-------- EXCERPT

Full Colour

26 August 2024 – A full-colour day that starts in monochrome. With A Monochrome Journey. Italicized like that because it is the short form of a long exhibition title at the Vancouver Art Gallery, and that’s where I start my day.

I haven’t come to the VAG specifically for this exhibition. I plan to look at some of whatever is on at the moment… and then… see what happens next.

What catches my attention, right there on the ground floor, is the dramatic entrance to this dramatic Monochrome show: +100 works by +50 artists, all from the permanent collection, exploring “the enduring appeal” of black and white and everything in between.

In the room devoted to black…

I am struck, not just by the works, but also by the way ambient lighting can throw shadows that play with the image — here adding dimensions and tones to Untitled (Black Books), by Rachel Whiteread (1996-96).

More shadows in the room devoted to white…

but this time intentional, the result of precise lighting for the acrylic installation Untitled, by Robert Irwin (c. 1965-67).

It is only an hour or so later, as I finally turn to leave the show, that I realize the impact of my immersion in monochrome. I look through the doorway, and I don’t read it as pragmatic way-finding…

instead, I see an art installation. I see myself about to enter an immersive greyscale experience.

----------------

SHORT PROBLEM => Copy everything in the Monochrome gallery text from "I haven’t come" down to "everything in between.", putting "Vancouver Art Gallery" in place of "VAG".

-------- MATERIAL

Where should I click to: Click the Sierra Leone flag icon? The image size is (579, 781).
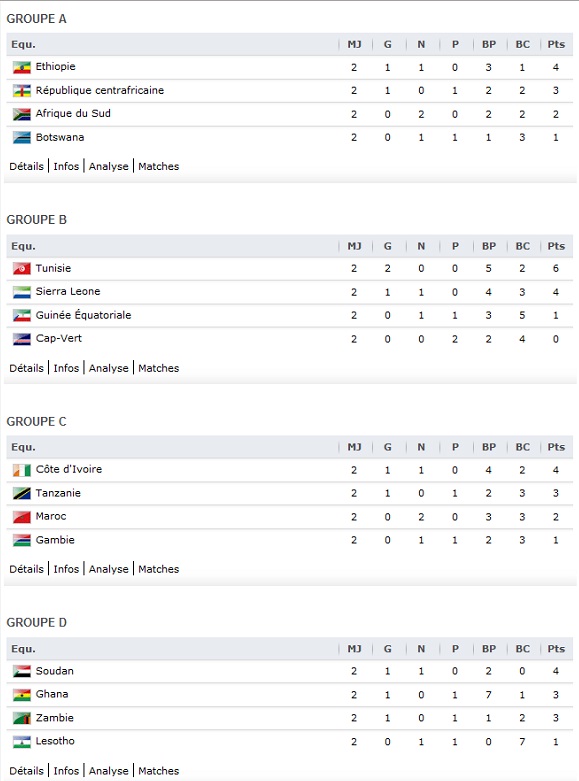(x=22, y=292)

----------------

WRITTEN REPLY =>
I haven’t come to the Vancouver Art Gallery specifically for this exhibition. I plan to look at some of whatever is on at the moment… and then… see what happens next.

What catches my attention, right there on the ground floor, is the dramatic entrance to this dramatic Monochrome show: +100 works by +50 artists, all from the permanent collection, exploring “the enduring appeal” of black and white and everything in between.